# Aequator LG14 brewing temperature problem



## pasopt (Jan 13, 2017)

Hello to everybody,

I bought an aequator lg14 second hand and I am having some problems with the temperature of the first 2,3 coffee.

If the machine is ON but not used for 2 hours, the first 2,3 coffees that i make are not very warm, and quite close to cold.

The problem is mainly for ristretto

Can you please give an advice on could I do to make hot even the first 2,3 coffees.

Thanks a lot.

Tudor


----------



## espressotechno (Apr 11, 2011)

You will need to access the programming, using either the user manual + codes or the engineer manual + codes.

The Aequator website may be able to supply this information, or give you the name of a local authorised engineer who can advise you.


----------



## pasopt (Jan 13, 2017)

espressotechno said:


> You will need to access the programming, using either the user manual + codes or the engineer manual + codes.
> 
> The Aequator website may be able to supply this information, or give you the name of a local authorised engineer who can advise you.


First of all thank you for your reply and advice.

I already access the programming, but i do not know what exactly to change in order to make the first coffees hot.
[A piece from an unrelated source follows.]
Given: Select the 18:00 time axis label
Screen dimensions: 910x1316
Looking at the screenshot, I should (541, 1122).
I already put the temperature from the programming at the maximum, I increased the preinfusion, but still the first coffees are not hot.

The engineer from where i bought the machine told me there is nothing that i can do, and that the machine offers the first 3 coffees not hot, after not using the machine for 2-3 h because the pipe system of the machine cools down and that the machine have to be used continuously in order for the pipes to constantly be warm and to offer hot coffee.
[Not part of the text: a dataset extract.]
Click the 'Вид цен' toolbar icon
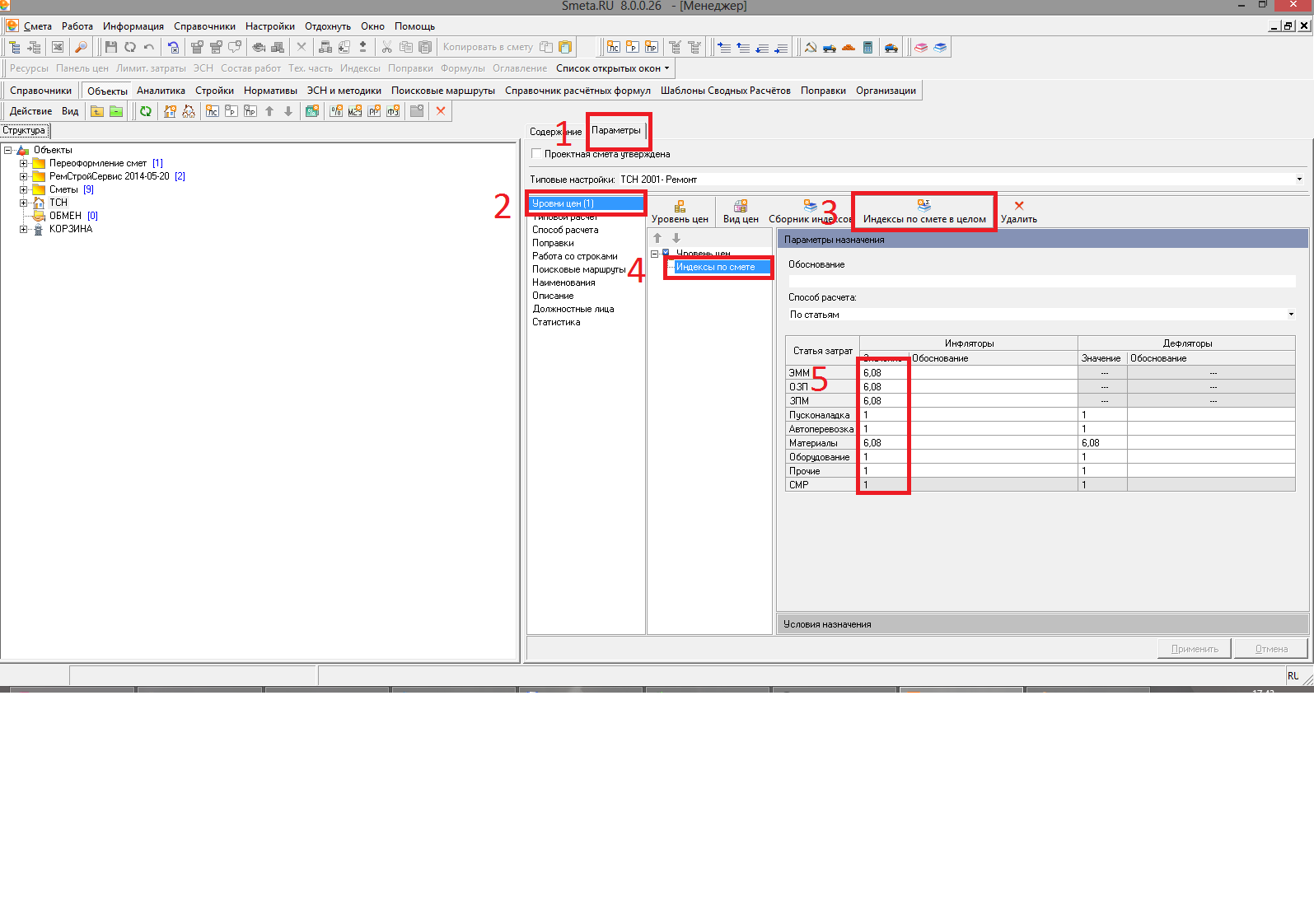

The other alternative they offered was to increase the amount of water and coffee in the mug in order to give the machine more time to heat the pipes, but I do not want to turn a ristretto into an American coffee.


----------



## espressotechno (Apr 11, 2011)

Draw off 1-2 cups of hot water first, to heat the pipes & kickstart the boiler heater ?

Can you access the pipes & wrap them in foam insulation, to keep the heat in ?


----------